Map -> Reduce by Priority

Can we synthetize these approaches into something that works specifically for us, software engineers? Maybe, yes, maybe not. What I mean is that sometimes one particular tool works best in one situation but doesn’t work too well in another. But regardless, I think there are enough similarities and here is my attempt, based on my experience:

  1. Step 1: Baseline: quickly document known knowns, known unknowns, and range for unknown unknowns. Potentially something like Cynefin categorization can be used here, but I normally just go with a format that best works for a given situation. 
  2. Step 2: Expand: Go on a quest to discover and collect even more of the unknown.
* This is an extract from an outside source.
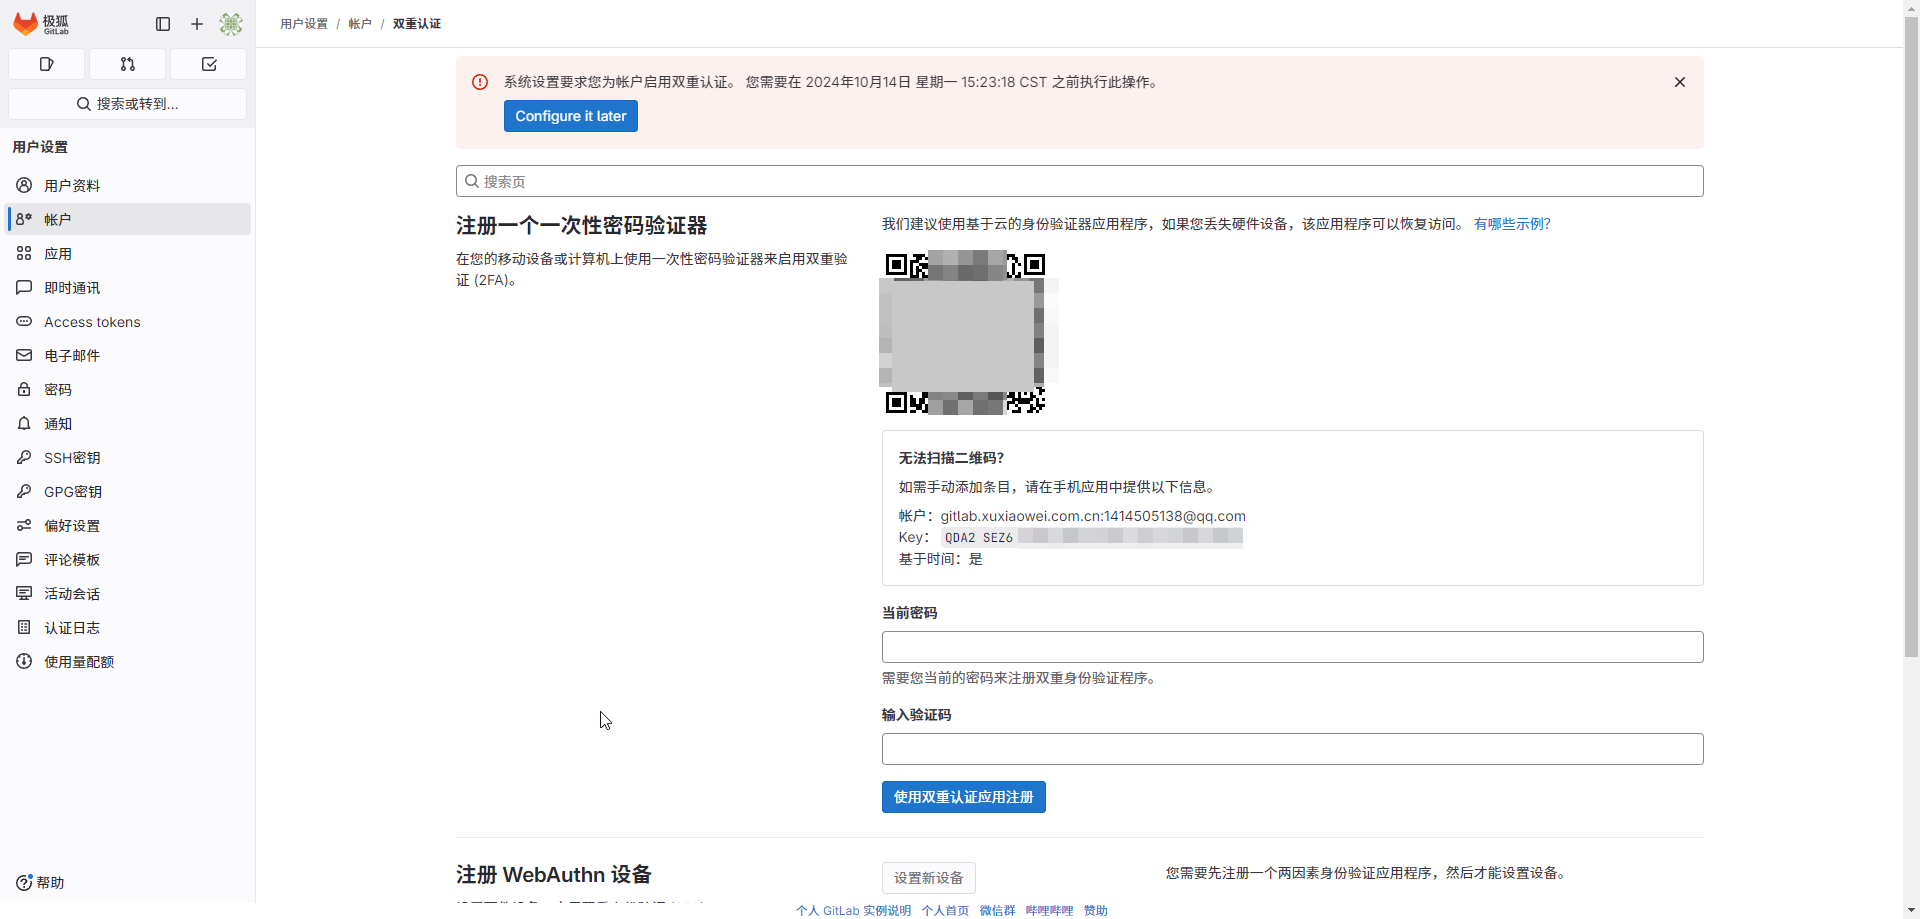Open the GPG密钥 page

click(x=73, y=492)
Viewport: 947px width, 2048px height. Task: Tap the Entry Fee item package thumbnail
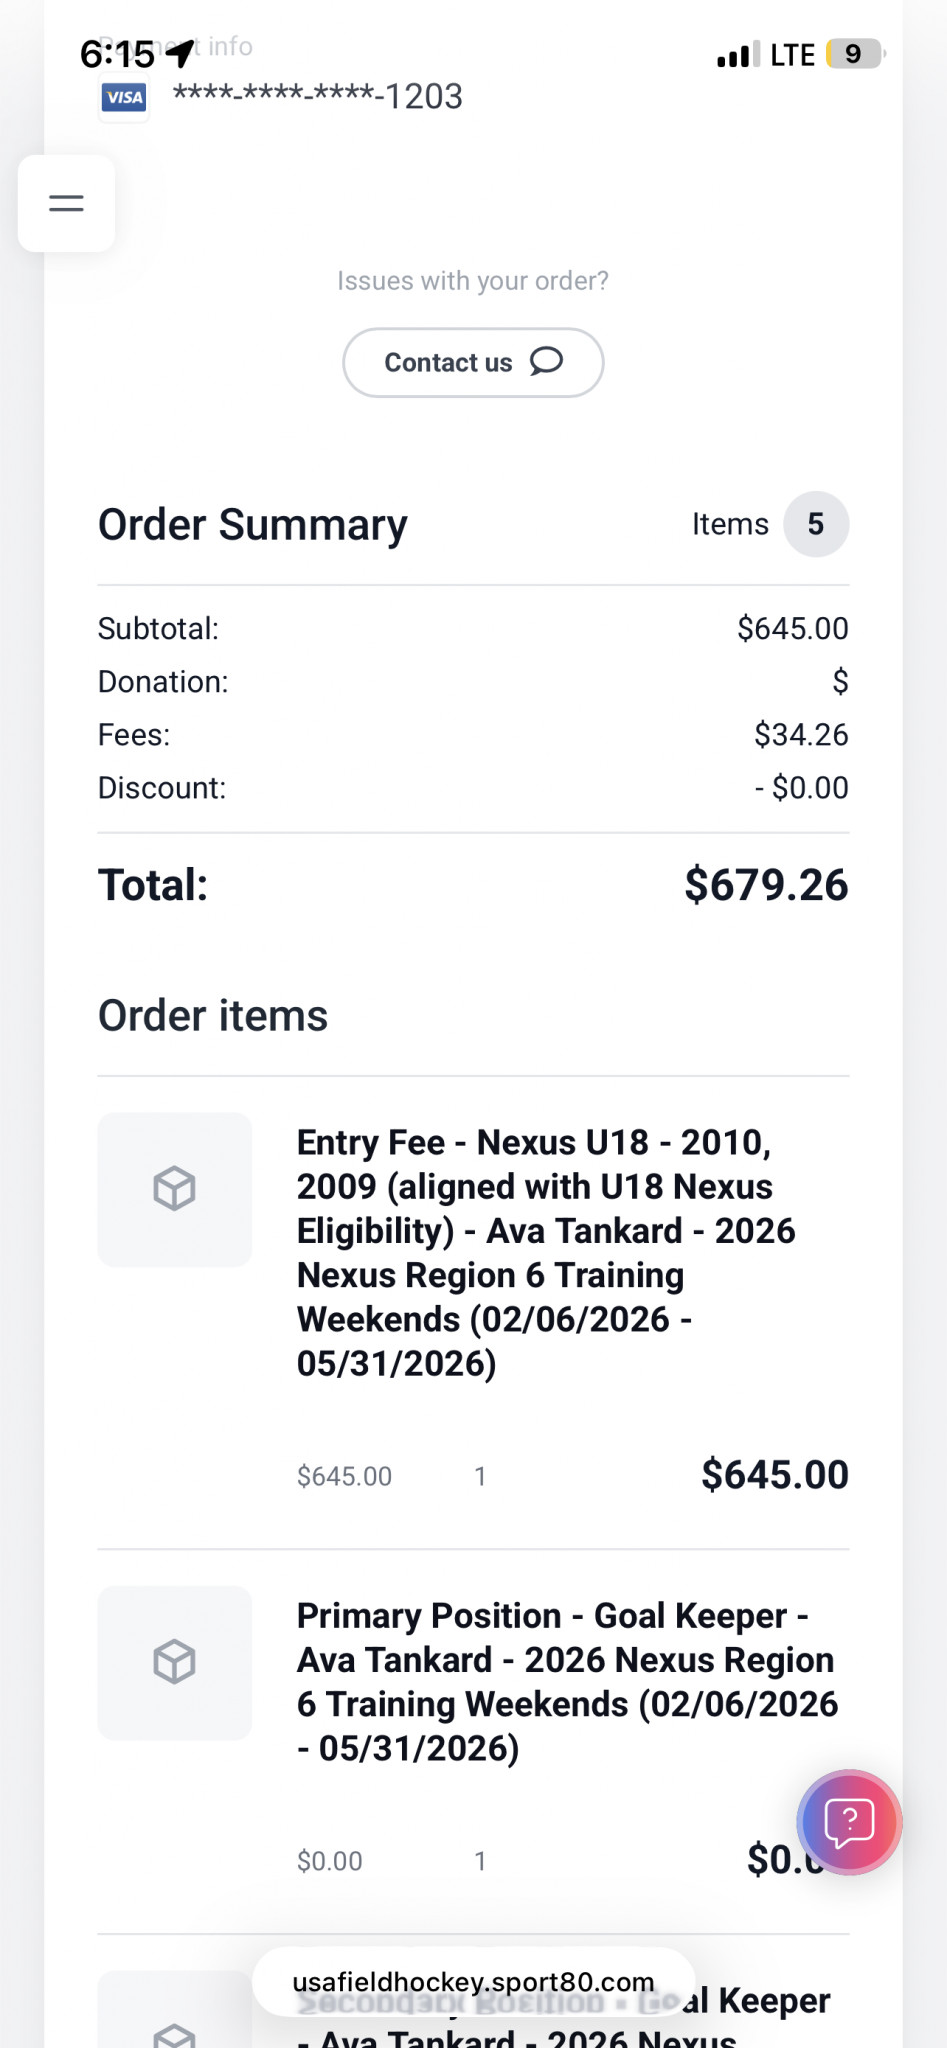175,1189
Yeah, this step is actually hard to do, because instead of formulating some hypothesis or making assumptions this asks to seek more uncertainty. Practically, most of the time, this boils down to talking to more people and asking them to give more points of contact to talk to. Obviously, the more people you talk to the more perspectives you get. I think this overlaps with “Discover/Research” from the double-diamond or “observe” from OODA.
  3. Step 3: Map -> Reduce by Priority: Analyze information collected in the “Expand” step, identify key similarities, and group where possible, thus reducing the number of possible interpretations and meanings. One important thing could be to see which of the collected artifacts might have the outsized end result on the project. For example, an increase in latency of a service is uncertain, but it simply could be a complete blocker for the project, so this uncertainty should be prioritized. No point in reducing uncertainty elsewhere if this one shows the entire idea is no-go. There might be multiple tracks to reduce uncertainty here and this can be parallelized (similarly to map-reduce). This roughly maps to “decide->act” from OODA or “Define”/”Deliver” phases from double-diamond, or “measure” phase from Agile / Lean.
  4. Step 4: Synthesize and Iterate: Some of the most critical uncertainties and ambiguity was reduced in the previous step, so now it is a good time to converge on a new revised state of the things and suggest a course of action based on gained knowledge. Practically this means answering all of the questions about most critical unknowns, and how remaining unknowns will be mitigated.

Synthesize and Iterate

The Framework:

  1. Baseline: List what’s known and unknown (use Cynefin or a simple format).
  2. Expand: Actively seek more perspectives and data to surface hidden unknowns.
  3. Map and Prioritize: Group findings, reduce interpretations, and tackle the highest-impact uncertainties first.
  4. Synthesize and Iterate: Converge on a clearer picture, decide actions, and repeat as needed.

Conclusion

In fact, I used this same framework while writing this blog post. Baselining what I knew, expanding with research, mapping frameworks, and finally synthesizing a new approach. Ambiguity is unavoidable in code, projects, and life. I’d love to hear how you personally deal with ambiguity, are you using any structure or framework for it?